23andMe just launched their new programme to perform exome sequencing for individuals. The Exome80 “Personal exome sequencing” will cost just $999! This will now put pressure on some of those who have had their genomes scanned on arrays to pay up for the exome or risk being the social outcast in California high society. In fact 23andMe state on their website “Most excitingly, you’ll be a trailblazer, one of the first people on the planet to know their personal exome sequence” that’s hamming things up if ever I heard it.
The previous service (which I just signed up to) only scans 1M SNPs. The exome sequencing will provide users sequence data over about 50 million bases of DNA at 80 fold coverage. There will not be any of the very well designed reports that are given with SNP data though, just sequences and variants. This means only those with the skills to access this data will get anything useful out of it and it is debatable what ‘useful’ means in this context. There is certainly not the same depth of information available on exome variants and linkage to disease.

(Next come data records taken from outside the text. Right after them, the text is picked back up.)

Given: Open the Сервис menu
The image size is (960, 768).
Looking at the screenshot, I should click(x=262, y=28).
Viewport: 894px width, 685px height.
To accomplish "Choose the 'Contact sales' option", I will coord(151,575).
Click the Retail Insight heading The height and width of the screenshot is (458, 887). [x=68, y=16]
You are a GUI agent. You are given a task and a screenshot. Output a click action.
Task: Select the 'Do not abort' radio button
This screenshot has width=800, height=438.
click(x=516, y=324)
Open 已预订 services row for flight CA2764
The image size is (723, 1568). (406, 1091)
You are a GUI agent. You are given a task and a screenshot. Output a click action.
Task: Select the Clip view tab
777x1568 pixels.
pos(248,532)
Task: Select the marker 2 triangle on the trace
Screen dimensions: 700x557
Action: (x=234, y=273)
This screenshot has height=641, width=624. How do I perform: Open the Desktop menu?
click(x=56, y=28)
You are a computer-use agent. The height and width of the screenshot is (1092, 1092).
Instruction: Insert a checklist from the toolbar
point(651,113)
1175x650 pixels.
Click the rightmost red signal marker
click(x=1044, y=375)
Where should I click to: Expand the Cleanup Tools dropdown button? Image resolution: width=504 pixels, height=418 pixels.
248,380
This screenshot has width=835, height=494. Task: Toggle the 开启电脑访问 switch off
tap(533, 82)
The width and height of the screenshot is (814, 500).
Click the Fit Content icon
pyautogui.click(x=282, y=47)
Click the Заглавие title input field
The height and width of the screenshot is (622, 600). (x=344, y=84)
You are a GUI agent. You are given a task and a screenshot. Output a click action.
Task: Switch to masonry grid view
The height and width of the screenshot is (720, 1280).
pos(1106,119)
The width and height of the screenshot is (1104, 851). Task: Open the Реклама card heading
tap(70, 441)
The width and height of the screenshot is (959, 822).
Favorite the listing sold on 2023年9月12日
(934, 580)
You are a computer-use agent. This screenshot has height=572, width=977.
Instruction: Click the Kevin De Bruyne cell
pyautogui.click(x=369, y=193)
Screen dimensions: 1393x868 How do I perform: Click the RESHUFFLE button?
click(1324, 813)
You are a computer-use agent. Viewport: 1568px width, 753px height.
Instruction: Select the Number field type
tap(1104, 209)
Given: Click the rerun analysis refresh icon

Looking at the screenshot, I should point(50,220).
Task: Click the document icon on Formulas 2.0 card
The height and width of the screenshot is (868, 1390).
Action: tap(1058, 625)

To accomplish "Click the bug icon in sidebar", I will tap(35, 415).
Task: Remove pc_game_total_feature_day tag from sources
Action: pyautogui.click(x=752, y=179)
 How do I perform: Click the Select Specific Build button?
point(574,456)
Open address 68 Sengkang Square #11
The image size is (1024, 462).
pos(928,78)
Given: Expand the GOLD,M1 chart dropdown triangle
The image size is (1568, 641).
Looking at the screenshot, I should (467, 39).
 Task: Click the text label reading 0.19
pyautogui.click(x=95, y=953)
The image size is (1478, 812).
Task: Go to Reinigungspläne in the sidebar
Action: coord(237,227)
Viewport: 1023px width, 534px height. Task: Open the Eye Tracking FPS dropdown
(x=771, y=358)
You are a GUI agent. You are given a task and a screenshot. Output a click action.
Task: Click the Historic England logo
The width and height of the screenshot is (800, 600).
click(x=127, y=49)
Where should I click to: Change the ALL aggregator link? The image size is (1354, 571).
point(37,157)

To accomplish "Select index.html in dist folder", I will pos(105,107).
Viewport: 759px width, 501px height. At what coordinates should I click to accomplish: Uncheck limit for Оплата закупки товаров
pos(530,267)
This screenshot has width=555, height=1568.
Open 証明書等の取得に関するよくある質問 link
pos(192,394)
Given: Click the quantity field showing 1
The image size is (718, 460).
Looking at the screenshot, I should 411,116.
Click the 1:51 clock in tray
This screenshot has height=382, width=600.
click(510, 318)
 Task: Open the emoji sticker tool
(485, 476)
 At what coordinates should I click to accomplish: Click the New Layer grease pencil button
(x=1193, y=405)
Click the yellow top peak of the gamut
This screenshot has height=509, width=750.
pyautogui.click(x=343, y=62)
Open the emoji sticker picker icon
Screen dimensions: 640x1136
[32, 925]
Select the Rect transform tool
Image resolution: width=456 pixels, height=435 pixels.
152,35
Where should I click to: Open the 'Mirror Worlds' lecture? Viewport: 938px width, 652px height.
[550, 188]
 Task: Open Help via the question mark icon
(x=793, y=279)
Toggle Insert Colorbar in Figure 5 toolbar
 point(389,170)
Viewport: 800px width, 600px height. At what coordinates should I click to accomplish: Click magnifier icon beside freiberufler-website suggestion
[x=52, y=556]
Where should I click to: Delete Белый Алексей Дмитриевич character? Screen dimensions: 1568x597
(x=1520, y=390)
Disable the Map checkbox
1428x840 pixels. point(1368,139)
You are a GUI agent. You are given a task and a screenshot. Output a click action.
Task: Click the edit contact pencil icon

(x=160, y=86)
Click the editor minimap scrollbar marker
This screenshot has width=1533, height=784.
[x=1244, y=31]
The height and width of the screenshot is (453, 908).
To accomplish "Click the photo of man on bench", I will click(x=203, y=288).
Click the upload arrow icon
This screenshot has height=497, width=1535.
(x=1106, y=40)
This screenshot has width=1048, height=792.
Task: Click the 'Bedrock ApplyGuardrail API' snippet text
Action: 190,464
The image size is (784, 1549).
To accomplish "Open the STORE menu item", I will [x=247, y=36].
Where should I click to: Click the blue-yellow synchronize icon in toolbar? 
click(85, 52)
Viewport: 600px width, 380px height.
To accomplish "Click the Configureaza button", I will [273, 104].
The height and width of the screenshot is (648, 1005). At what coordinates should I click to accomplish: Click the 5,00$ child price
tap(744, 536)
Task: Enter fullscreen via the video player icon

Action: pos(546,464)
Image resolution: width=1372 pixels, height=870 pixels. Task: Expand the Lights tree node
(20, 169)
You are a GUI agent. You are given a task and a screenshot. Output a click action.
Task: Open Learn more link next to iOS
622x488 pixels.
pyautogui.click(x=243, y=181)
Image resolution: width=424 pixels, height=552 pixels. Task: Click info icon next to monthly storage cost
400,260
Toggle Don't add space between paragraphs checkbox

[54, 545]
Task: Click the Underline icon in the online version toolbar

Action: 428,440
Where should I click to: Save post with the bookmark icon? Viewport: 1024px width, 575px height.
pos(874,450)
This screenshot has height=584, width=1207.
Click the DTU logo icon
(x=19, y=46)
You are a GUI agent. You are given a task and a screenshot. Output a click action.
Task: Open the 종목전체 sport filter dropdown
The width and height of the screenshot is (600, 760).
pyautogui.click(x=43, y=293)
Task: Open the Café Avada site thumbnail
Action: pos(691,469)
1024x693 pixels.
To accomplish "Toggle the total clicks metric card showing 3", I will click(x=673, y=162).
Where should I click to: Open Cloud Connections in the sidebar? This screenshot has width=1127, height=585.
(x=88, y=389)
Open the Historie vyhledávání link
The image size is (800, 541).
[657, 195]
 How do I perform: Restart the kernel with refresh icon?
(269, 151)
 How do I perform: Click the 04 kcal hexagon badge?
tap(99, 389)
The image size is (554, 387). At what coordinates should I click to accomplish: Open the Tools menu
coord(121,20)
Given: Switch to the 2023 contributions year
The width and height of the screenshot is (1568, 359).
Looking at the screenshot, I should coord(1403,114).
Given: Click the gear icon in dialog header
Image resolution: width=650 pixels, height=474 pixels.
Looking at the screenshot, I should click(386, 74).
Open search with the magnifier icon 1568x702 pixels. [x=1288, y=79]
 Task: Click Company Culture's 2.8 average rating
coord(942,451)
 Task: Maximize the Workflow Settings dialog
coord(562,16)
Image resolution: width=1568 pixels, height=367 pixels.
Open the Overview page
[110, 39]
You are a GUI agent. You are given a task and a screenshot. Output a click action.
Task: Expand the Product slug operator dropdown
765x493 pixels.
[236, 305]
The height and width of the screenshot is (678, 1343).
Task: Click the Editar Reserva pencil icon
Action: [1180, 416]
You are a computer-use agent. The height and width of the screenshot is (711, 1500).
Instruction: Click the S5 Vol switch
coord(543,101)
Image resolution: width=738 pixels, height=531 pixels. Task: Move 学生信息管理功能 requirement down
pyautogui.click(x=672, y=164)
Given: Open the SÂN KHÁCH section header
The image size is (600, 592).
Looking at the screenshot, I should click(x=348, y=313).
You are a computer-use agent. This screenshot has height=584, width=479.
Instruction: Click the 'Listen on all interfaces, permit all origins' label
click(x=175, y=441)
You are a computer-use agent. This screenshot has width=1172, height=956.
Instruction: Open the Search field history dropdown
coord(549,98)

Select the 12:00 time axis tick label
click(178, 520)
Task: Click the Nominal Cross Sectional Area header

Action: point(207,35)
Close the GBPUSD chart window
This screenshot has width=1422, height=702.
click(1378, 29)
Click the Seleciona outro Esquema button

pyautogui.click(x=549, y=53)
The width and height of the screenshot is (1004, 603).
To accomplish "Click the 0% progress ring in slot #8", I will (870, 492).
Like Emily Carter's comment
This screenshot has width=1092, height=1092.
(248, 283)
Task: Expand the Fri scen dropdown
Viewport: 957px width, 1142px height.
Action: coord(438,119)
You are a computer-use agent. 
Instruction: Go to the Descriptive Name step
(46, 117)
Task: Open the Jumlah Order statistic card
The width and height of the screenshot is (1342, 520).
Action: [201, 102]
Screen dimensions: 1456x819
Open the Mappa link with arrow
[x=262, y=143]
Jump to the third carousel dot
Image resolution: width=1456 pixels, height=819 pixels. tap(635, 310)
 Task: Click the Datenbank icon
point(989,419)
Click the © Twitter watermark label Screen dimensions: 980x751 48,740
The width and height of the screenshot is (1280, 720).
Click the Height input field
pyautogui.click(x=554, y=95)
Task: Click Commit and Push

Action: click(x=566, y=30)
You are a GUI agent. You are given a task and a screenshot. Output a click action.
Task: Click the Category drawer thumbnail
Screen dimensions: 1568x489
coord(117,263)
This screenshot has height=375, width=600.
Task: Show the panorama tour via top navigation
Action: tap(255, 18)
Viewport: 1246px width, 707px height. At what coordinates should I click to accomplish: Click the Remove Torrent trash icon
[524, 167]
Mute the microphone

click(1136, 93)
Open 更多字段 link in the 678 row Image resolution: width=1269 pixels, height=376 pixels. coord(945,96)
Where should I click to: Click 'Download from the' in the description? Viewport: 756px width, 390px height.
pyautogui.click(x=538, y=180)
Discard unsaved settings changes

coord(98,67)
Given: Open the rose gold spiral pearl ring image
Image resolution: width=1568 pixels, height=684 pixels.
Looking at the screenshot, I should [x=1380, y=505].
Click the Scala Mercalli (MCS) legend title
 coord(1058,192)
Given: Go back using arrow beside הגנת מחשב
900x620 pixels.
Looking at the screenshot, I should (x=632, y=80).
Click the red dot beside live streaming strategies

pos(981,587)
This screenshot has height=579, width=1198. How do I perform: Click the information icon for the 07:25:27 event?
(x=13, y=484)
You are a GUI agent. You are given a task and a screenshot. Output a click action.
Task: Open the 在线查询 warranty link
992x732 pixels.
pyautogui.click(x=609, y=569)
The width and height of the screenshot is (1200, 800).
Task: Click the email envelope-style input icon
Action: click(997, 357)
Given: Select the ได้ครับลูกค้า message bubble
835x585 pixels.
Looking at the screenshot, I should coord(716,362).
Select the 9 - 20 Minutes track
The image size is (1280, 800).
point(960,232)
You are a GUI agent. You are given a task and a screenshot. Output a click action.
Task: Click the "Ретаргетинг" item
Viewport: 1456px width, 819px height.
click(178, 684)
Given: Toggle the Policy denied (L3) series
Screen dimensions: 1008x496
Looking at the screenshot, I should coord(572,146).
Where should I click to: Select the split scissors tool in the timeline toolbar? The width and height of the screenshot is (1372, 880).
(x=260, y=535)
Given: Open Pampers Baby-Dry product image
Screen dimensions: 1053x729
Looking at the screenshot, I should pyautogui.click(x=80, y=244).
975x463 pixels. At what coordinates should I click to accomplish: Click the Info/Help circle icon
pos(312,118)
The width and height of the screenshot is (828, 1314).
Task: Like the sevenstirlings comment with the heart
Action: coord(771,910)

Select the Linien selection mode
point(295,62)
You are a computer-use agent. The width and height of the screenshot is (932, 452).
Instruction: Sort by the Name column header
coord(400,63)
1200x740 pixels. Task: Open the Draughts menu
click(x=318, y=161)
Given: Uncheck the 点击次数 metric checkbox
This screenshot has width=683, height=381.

23andMe’s description of what an exome is fails to mention regulatory sequences at all. While they do say “you can think of the exome as the DNA sequence of your genes” and “Your entire genome is made up of your exome plus…DNA that does not code for proteins”.The dropping of regulation may seem trivial to a lay person but is becoming increasingly important for biologists. Where are the regulome capture products!
PS: if anyone from 23andMe is reading this and wants to send me an early birthday present my DNA is ready for sequencing on my desk. Courtesy of an Oragene freebie at a conference. It’s amazing what you can pick up for free nowadays.